# START OF INPUT RECORDS
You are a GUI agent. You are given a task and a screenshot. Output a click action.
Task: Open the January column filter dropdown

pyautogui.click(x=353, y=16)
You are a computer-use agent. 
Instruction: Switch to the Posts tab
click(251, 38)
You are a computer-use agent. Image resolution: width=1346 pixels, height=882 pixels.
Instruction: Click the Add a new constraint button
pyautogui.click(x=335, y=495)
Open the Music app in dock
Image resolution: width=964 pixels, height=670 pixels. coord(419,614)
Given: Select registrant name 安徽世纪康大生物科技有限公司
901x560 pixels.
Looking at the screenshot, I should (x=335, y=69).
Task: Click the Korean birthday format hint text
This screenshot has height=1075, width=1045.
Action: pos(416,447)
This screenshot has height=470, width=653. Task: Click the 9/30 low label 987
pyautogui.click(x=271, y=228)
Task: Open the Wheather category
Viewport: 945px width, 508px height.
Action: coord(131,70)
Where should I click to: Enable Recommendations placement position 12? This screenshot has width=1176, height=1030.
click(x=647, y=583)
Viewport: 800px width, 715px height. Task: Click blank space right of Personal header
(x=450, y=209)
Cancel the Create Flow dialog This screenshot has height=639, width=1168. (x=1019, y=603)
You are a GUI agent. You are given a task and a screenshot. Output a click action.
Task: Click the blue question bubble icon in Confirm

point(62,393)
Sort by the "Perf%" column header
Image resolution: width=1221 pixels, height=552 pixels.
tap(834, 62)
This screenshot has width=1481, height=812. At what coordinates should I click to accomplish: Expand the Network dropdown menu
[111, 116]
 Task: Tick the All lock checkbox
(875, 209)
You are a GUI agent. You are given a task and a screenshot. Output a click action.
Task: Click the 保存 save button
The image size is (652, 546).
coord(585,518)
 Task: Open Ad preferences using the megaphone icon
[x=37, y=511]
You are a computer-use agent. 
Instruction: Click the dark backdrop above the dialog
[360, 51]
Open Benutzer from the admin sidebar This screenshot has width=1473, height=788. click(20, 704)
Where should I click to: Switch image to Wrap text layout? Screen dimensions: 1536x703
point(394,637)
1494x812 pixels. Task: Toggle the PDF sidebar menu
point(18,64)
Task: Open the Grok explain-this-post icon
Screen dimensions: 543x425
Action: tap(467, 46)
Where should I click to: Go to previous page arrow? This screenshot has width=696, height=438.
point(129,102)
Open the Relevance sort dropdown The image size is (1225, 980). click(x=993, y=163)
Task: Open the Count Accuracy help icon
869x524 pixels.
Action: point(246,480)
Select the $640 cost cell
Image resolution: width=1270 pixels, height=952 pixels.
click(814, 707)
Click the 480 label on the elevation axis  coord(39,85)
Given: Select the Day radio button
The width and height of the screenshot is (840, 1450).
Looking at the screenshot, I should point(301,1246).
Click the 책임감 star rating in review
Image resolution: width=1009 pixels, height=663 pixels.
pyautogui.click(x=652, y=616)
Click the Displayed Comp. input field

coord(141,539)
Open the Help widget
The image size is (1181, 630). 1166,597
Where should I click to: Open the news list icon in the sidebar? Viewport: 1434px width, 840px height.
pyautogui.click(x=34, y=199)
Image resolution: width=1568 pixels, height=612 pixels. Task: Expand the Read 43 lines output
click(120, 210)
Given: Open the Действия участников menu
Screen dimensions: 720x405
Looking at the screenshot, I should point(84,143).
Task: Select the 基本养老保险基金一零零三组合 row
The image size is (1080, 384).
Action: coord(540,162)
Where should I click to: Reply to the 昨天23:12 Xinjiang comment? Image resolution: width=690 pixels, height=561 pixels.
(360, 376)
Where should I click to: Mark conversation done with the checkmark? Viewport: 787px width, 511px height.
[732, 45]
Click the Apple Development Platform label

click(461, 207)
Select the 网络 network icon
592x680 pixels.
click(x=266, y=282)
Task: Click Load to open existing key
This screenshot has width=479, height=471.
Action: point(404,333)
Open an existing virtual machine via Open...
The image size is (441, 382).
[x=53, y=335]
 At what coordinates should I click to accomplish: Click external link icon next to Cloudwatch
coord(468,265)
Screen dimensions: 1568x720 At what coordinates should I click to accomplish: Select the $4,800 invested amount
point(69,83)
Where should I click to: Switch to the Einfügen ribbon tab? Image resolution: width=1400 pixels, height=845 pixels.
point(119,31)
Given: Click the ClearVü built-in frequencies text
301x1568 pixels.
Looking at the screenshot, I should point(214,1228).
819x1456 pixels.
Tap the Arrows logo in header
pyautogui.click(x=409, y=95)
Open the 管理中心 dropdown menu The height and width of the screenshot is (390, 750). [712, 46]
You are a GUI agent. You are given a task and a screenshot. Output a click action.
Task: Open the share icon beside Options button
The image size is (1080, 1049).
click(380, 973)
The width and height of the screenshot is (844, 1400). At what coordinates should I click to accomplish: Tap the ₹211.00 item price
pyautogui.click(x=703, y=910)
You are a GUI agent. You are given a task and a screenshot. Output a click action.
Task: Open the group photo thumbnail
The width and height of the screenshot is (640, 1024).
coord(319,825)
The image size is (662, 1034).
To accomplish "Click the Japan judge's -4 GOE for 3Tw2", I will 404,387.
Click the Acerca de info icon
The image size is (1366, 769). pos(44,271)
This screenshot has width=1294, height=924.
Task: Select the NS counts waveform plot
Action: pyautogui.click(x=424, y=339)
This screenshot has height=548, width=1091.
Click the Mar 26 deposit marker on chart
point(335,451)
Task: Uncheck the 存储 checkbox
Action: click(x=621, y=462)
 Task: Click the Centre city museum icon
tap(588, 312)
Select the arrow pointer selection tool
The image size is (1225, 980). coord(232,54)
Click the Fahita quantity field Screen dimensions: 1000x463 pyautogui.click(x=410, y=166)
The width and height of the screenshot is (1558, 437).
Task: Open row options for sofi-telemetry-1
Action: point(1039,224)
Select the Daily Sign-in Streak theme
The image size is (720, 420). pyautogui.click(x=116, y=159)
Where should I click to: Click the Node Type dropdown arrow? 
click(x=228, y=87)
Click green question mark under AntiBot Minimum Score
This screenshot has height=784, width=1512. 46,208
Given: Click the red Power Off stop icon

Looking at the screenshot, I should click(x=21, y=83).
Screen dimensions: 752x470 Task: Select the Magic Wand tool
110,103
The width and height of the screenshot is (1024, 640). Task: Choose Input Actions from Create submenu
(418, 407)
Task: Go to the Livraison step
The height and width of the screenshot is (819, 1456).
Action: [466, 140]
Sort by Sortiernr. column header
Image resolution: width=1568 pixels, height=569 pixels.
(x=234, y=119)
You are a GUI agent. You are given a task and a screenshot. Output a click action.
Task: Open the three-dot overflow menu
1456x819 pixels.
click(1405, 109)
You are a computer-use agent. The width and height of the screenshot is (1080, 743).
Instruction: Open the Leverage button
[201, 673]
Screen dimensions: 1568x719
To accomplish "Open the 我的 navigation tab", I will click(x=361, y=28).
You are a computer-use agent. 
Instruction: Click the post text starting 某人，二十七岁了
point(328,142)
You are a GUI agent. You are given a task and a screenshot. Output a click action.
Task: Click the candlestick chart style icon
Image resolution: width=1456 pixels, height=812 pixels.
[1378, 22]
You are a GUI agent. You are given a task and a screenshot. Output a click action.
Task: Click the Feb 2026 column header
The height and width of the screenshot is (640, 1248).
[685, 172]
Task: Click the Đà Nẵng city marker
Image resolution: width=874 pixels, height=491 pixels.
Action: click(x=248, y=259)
# END OF INPUT RECORDS
### INSTRUCTION
Pull out every line of the records above that contains the word "header". Case counts.

### RESPONSE FOR THIS EXERCISE
Viewport: 800px width, 715px height. Task: Click blank space right of Personal header
Sort by the "Perf%" column header
Tap the Arrows logo in header
Sort by Sortiernr. column header
Task: Click the Feb 2026 column header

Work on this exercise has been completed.